She was talkative and somewhat boastful like the average woman of her class, but there was about her an elusive effect of reserve and earnestness that kept me at a distance from her. Moreover, the tireless assiduity and precision which she brought to her housework and, above all, the grim passion of her intellectual struggles created an atmosphere of physical and spiritual tidiness about her that inspired me with something like reverence.
Living in that atmosphere seemed to be making a better man of me
Attempting a lark with her, as I had done with Mrs. Dienstog and
Mrs.
Levinsky, my first two landladies in New York, was out of the question.
Needless to explain that this respectful distance did not prevent my eyes and ears from feasting upon her luxurious complexion, her clear, honest voice, and all else that made me feel both happy and forlorn in her company. Nor would she, aware as she undoubtedly was of the meaning of my look or smile, hesitate to respond to them by some legitimate bit of coquetry. In short, we often held converse in that language of smiles, glances, blushes, pauses, gestures, which is the gesture language of sex across the barrier of decorum.

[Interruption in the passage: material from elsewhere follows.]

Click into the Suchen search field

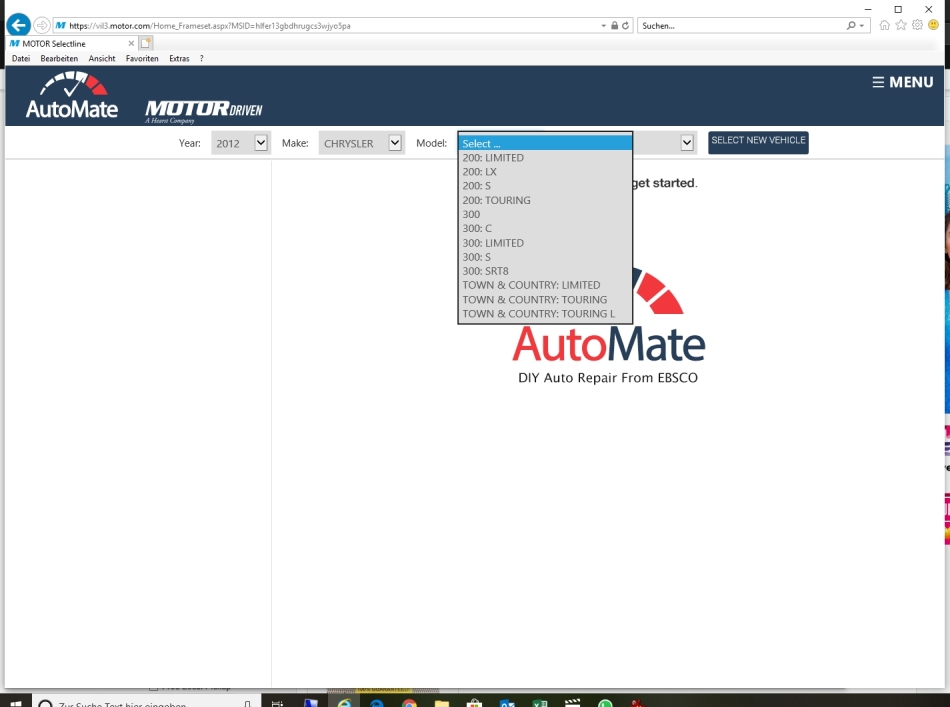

These speechless flirtations cost me many an hour which I should have otherwise spent at my shop or soliciting trade. When away from the magnetic force of her presence I would attend to business with unabated intensity.
Her image visited my brain often, but it did not disturb me. Rather, it was the image of some customer or creditor or of some new style of jacket or cloak that would interfere with my peace of mind. My brain was full of prices, bills, notes, checks, fabrics, color effects, "lines." Not infrequently, while walking in the street or sitting in a street-car, I would catch myself describing some of those garment lines in the air.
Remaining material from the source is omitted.